The trail which we have pedetentously blazed through the maze of conflicting prohibitive and enabling implications of said sections 3, 4, 5 and 6 of the picketing ordinance is not the only route of reason to the conclusions reached. The terms "bona fide strike" and "bona fide employee" are defined in the ordinance and those definitions are set forth in our opinion in People v. Gidaly, supra, (1939) 35 Cal. App. 2d Supp. 758 [93 PaCal.2d 660]. The arbitrary and discriminatory classifications with which sections 3 and 5 are inoculated by sections 4 and 6 through the application of the conditions and limitations found in the definitions of said terms "bona fide strike" and "bona fide employee," permeate the whole structure of said sections. Sections 4 and 6 are "bone and sinew" of sections 3 and 5. Without 4 and 6, sections 3 and 5 are incongruent to the objects of the ordinance and inconsistent with its purpose; they would abolish, not regulate picketing. Yet the very provisions of sections 4 and 6 which are essential to give reason to sections 3 and 5 are themselves unreasonable and void in substantially every respect save wherein they in effect repeal said sections 3 and 5. Of an analogically similar condition, Mr.

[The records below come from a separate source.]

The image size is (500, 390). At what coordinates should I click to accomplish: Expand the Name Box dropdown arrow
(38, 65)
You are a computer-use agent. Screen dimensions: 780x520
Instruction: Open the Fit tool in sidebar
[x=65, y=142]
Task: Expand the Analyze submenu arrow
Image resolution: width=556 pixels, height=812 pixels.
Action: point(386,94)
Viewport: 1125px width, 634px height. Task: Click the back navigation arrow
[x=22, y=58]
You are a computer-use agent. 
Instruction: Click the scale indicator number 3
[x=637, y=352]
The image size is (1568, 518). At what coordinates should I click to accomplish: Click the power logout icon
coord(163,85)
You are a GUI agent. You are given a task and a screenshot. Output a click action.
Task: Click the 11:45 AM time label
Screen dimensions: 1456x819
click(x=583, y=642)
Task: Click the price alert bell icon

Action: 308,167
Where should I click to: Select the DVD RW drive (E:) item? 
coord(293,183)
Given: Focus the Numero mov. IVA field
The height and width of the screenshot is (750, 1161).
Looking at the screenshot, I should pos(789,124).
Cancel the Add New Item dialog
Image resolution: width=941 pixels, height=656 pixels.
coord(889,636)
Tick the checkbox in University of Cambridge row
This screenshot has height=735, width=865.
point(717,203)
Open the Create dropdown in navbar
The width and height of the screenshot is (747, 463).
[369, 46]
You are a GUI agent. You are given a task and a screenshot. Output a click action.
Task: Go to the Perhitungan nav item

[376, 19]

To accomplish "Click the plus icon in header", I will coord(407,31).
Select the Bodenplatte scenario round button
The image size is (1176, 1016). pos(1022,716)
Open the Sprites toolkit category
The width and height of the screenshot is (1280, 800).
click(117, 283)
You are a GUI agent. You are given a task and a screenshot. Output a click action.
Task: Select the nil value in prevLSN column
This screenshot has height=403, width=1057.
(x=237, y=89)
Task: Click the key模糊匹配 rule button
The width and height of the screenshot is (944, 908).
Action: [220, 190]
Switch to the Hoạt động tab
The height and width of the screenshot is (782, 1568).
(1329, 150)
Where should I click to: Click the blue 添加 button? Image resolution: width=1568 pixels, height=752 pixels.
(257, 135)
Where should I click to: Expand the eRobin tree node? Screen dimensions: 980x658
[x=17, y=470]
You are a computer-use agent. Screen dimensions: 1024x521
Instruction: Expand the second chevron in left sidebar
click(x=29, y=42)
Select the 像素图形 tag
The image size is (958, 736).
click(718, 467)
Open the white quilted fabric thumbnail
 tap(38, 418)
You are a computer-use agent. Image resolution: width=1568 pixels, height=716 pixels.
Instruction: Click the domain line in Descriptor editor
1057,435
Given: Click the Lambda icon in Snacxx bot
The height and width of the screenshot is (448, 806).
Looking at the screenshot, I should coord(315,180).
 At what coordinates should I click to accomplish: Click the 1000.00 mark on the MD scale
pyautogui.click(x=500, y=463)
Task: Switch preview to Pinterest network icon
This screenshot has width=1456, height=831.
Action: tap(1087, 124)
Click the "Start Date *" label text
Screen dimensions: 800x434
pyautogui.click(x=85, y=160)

Justice Cardozo spoke when he said (concurring in Schechter v. United States, (1935) 295 U.S. 495, 555 [55 S. Ct. 837, 79 L. Ed. 1570, 1593, 97 A.L.R. 947]) "To take from this code the provisions as to wages and the hours of labor is to destroy it altogether. If a trade or an industry is so predominantly local as to be exempt from regulation by the Congress in respect of matters such as these, there can be no 'code' for it at all. ... Wages and the hours of labor are essential features of the plan, its very bone and sinew. There is no opportunity in such circumstances for the severance of the infected parts in the hope [37 Cal. App. 2d Supp. 765] of saving the remainder. A code collapses utterly with bone and sinew gone." And so also do collapse those sections of this ordinance regulating picketing--sections 3, 4, 5 and 6. Sections 4 and 6 are the Siamese twins of 3 and 5, joined vitally; sections 4 and 6 being fatally infected, constitutionally, have been declared substantially defunct by the decisions in People v. Tilkin, (1939), supra, and People v. Gidaly, (1939), supra; their twins cannot be severed nor can they be given independent vitality.

The judgments are in each case reversed and the causes are remanded to the municipal court with directions to dismiss the complaints.

Shaw, P. J., and Bishop, J., concurred.